Targol Mesbah: I was born and raised in Tehran, Iran and immigrated to the United States with my family during the Iran-Iraq war of the 1980s. My research seeks to discern the social, psychic and material relations that shape the experience of wars, and how the aftermaths of wars shape the everyday possibilities of living, knowing, loving and dying. Michel Foucault’s writings on the analytics of power as capillary movement help me articulate the creative possibilities of power in resisting war-like relations of domination. The Zapatista movement’s political theory and practice of building autonomous communities, councils, and schools, to build a world in which many worlds fit orient my living, learning, and teaching in times of intensifying environmental destruction, political violence and displacement of human and nonhuman populations. I teach critical and postcolonial theory, film, and media studies, and experiment in creating non-coercive spaces of learning and translation in and outside the university.

L.E. Brown (she/her) is an independent art director, documenter, and researcher based between Santa Fe, New Mexico, USA and Abu Dhabi, UAE. Her current research project, CYBER SWANA, focuses on digital, conceptual, and multimedia art from Southwest Asia, North Africa, diaspora, and beyond, with an emphasis on women and queer artists. Her book by the same title will be released in 2022. Previously, L.E. was founder and director of East of West gallery in Santa Fe, which exhibited dozens of SWANA artists working across various mediums.

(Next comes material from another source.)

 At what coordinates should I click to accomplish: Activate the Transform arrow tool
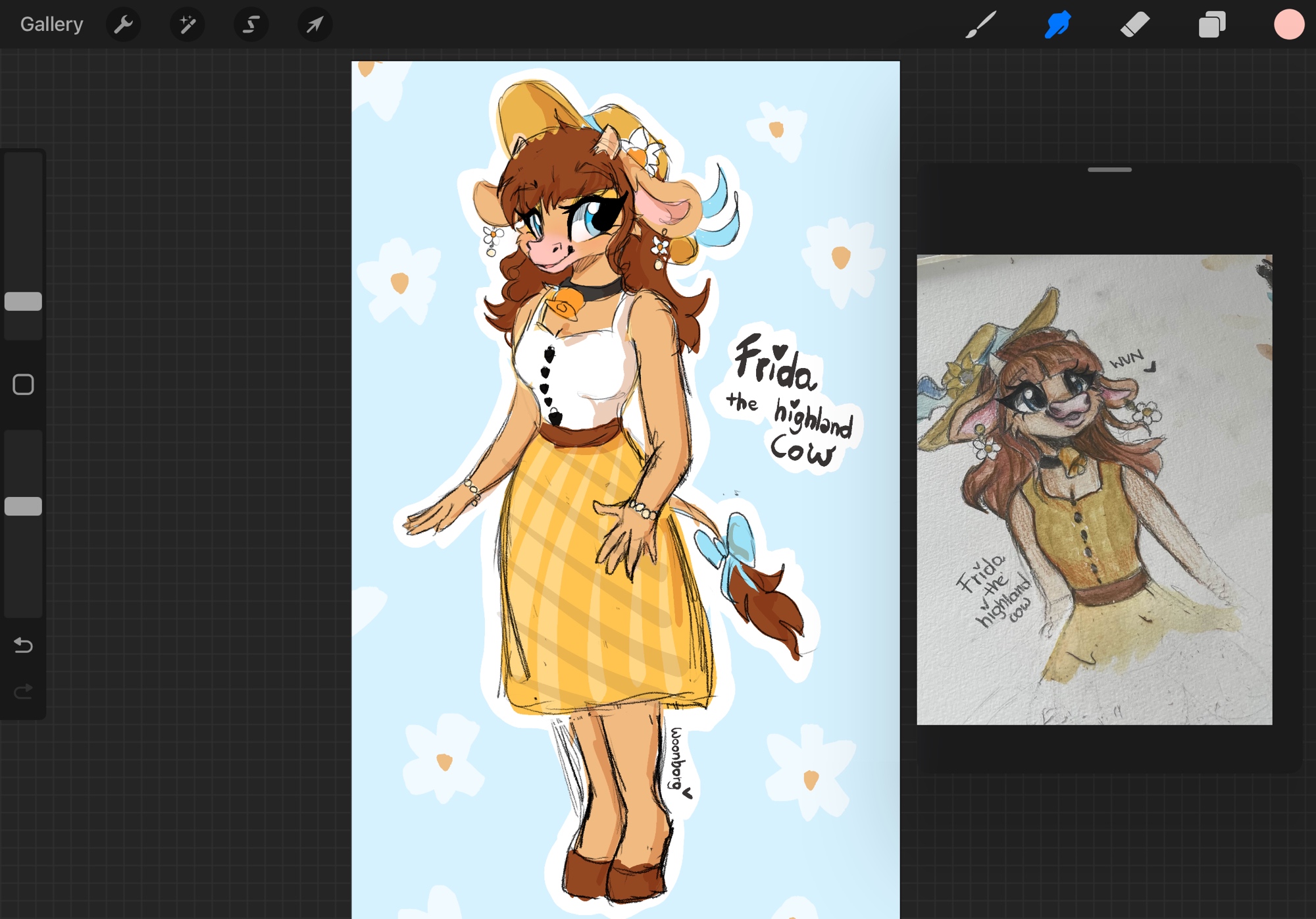[315, 25]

L.E. completed her B.A. in the History of Art and Visual Culture at the University of California, Santa Cruz and Boğaziçi University, Istanbul, and is continuing her education towards a postgraduate degree at Sorbonne University Abu Dhabi.

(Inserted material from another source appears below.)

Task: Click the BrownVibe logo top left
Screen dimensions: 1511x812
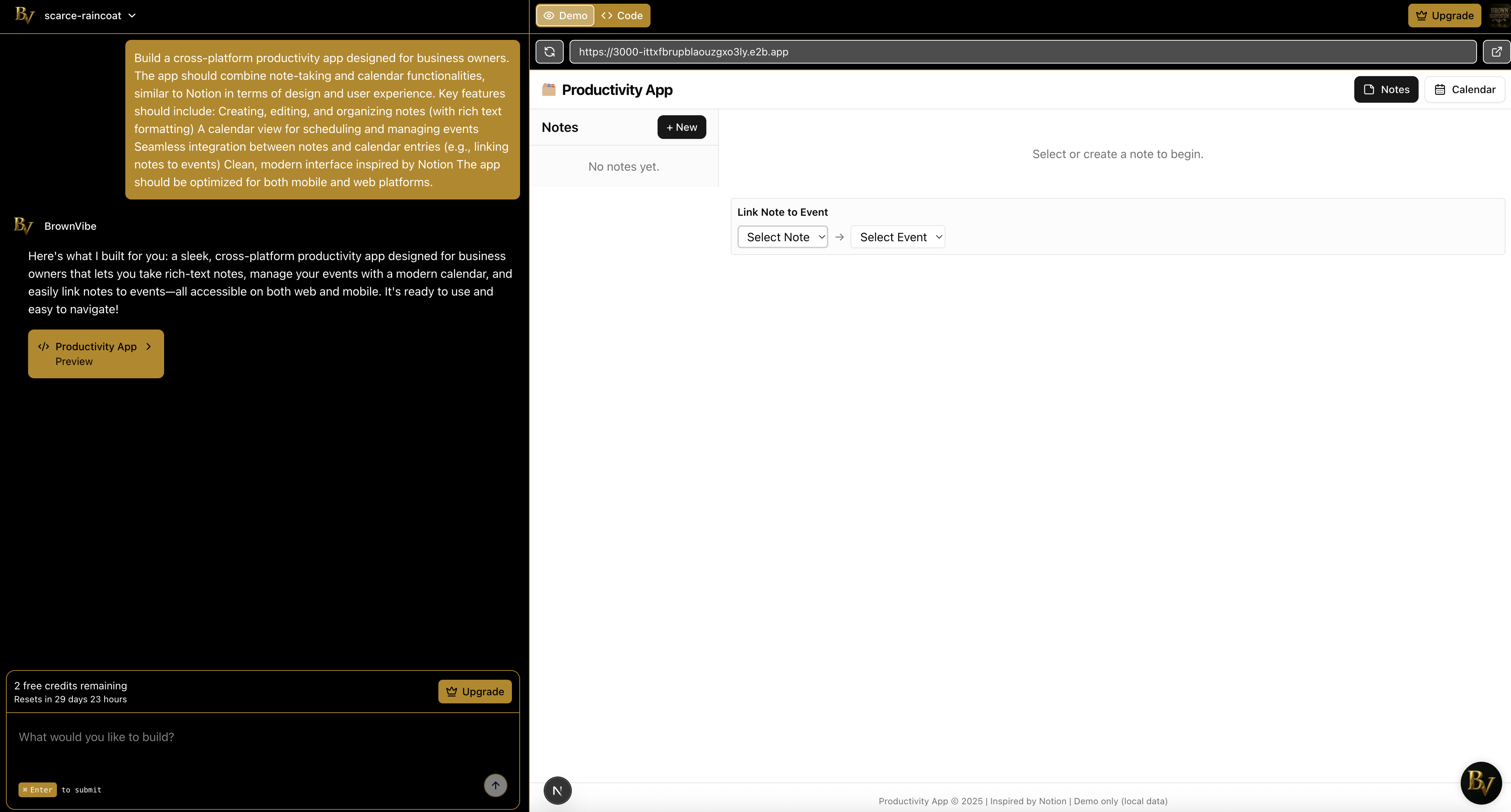Action: click(24, 15)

Naz Cuguoğlu is a curator and art writer, based in San Francisco and Istanbul. She is the co-founder of “Collective Çukurcuma,” experimenting with collaborative thinking practices through its reading group meetings and international exhibitions. Currently, she works as the Communications and Media Editor at Blum & Poe. She held fellowship positions at the KADIST and the Wattis Institute; researcher positions at de Young Museum and SFMOMA Public Knowledge; and worked as a projects and exhibitions manager at Zilberman Gallery, Maumau Art Residency, and Mixer. Since 2017, she has been working as an artist advisor for Joan Mitchell Foundation, and she is one of the jurors for Sondheim Artscape Prize 2021. Her writings have been featured in SFMOMA Open Space, Art Asia Pacific, Hyperallergic, Nka: Journal of Contemporary African Art, M-est.org, and elsewhere. She received her BA in Psychology and MA in Social Psychology from Koç University, and another MA from California College of the Arts’ Curatorial Practice program. She has curated exhibitions and programs internationally, at institutions such as Asian Art Museum (San Francisco), The Wattis Institute (San Francisco), 15th Istanbul Biennial Public Program.

Read About the Moderator:

Roula Seikaly is an independent curator and writer, and Senior Editor + Co-Curatorial Director at Humble Arts Foundation. Roula has curated exhibitions at SF Camerawork and SOMArts (San Francisco), Axis Gallery (Sacramento), Filter Photo Festival (Chicago), CPAC (Denver), Blue Sky Gallery (Portland), and the Utah Museum of Fine Arts. Her writing is published virtually and in print at Hyperallergic, Photograph, BOMB, Afterimage, Aperture, Strange Fire Collective, and KQED Arts. She is the co-recipient of the 2019 Blue Sky curatorial prize for the exhibition “An Inward Gaze.”